[Source excerpt]
════════════════════

Re: Region splits even when max Hstorefile is less then default value

Posted by Vimal Jain <vk...@gmail.com>.
Hi,
I am using 0.94.17 and my config file is

                <property>
                <name>hbase.rootdir</name>
                <value>hdfs://10.14.24.19:9000/hbase</value>
                </property>
                <property>
                <name>hbase.cluster.distributed</name>
                <value>true</value>
                </property>
                <property>
                <name>hbase.zookeeper.quorum</name>
                <value>10.14.24.19</value>
                </property>
                <property>
                <name>dfs.replication</name>
                <value>2</value>
                </property>
                <property>
                <name>hbase.zookeeper.property.clientPort</name>
                <value>2181</value>
                </property>
                <property>
                <name>hbase.zookeeper.property.dataDir</name>
                <value>/home/hadoop/HbaseData/zookeeper</value>
                </property>
                <property>
                <name>hbase.tmp.dir</name>
                <value>/home/hadoop/Hbasetemp</value>
                </property>



On Thu, Mar 6, 2014 at 6:35 PM, Jean-Marc Spaggiari <jean-marc@spaggiari.org
> wrote:

> Hi Vimal,
>
> Which version of HBase do you use? Can you also share your config file?
>
> JM
>
>
> 2014-03-06 8:02 GMT-05:00 Vimal Jain <vk...@gmail.com>:
>
> > Hi Jean,
> > I am not sure about this.
> > Whats the default policy ?
> >
> >
> > On Thu, Mar 6, 2014 at 6:30 PM, Jean-Marc Spaggiari <
> > jean-marc@spaggiari.org
> > > wrote:
> >
> > > Hi Vimal,
> > >
> > > This is used only with ConstantSizeRegionSplitPolicy. Which split
> policy
> > do
> > > you have configured in your setup?

════════════════════

[Extracted data]
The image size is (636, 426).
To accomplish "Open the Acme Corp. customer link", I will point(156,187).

════════════════════

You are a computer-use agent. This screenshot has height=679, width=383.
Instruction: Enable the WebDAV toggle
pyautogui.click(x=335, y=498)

════════════════════

Write out everything in the HBase region split thread from "On Thu, Mar 6, 2014 at 6:35" down to "sure about this.", replacing "version" with "release".

[The answer]
On Thu, Mar 6, 2014 at 6:35 PM, Jean-Marc Spaggiari <jean-marc@spaggiari.org
> wrote:

> Hi Vimal,
>
> Which release of HBase do you use? Can you also share your config file?
>
> JM
>
>
> 2014-03-06 8:02 GMT-05:00 Vimal Jain <vk...@gmail.com>:
>
> > Hi Jean,
> > I am not sure about this.